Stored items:
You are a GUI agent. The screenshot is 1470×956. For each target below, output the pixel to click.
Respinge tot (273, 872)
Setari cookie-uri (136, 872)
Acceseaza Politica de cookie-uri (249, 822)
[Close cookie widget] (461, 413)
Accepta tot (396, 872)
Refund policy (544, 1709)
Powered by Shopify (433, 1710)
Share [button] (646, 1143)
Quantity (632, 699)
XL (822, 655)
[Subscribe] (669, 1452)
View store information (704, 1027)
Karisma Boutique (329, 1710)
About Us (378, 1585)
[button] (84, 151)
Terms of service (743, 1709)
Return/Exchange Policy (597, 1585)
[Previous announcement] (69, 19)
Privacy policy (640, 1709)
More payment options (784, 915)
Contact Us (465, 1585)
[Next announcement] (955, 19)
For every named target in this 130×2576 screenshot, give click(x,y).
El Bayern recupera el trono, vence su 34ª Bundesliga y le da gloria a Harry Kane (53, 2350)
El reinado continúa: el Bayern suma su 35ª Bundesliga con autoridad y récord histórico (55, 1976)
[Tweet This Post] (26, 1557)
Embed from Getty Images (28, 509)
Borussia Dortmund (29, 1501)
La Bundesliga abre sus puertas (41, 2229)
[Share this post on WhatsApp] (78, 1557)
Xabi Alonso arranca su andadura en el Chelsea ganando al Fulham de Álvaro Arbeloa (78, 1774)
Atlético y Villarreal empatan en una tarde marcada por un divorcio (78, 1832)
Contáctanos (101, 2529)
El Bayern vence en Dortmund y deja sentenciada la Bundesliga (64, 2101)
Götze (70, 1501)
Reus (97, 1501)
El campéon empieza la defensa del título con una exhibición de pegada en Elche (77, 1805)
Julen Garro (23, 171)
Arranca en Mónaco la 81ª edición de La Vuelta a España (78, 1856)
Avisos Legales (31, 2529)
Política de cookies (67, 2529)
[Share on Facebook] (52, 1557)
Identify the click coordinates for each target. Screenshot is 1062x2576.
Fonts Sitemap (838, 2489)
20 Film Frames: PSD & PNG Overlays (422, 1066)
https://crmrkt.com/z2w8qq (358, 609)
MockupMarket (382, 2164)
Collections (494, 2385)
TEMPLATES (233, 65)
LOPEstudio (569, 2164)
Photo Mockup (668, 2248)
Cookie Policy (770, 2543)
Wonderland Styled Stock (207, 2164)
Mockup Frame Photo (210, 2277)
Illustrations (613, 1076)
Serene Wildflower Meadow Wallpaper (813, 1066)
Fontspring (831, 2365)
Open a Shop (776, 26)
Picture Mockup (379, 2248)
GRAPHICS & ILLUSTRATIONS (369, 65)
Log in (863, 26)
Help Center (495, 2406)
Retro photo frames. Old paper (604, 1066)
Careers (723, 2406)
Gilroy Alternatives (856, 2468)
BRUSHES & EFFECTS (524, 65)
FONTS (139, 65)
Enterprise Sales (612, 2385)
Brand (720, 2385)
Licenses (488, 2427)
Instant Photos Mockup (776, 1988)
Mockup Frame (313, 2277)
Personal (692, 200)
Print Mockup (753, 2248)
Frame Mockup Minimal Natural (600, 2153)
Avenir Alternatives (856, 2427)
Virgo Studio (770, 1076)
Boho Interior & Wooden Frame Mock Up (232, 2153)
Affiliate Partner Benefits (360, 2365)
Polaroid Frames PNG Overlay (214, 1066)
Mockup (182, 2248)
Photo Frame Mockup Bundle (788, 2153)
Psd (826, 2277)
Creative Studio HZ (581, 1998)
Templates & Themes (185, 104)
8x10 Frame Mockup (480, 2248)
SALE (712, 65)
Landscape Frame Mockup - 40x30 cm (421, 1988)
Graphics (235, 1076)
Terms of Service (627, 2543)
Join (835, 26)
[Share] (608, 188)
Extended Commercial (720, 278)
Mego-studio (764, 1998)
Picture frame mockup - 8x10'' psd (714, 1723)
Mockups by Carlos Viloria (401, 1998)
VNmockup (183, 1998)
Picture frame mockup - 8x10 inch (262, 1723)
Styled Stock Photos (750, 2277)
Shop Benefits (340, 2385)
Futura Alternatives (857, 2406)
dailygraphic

What you need to do: Give the number of lines in the entries that hold the string "Alternatives", and add nothing else.

Exercise output: 3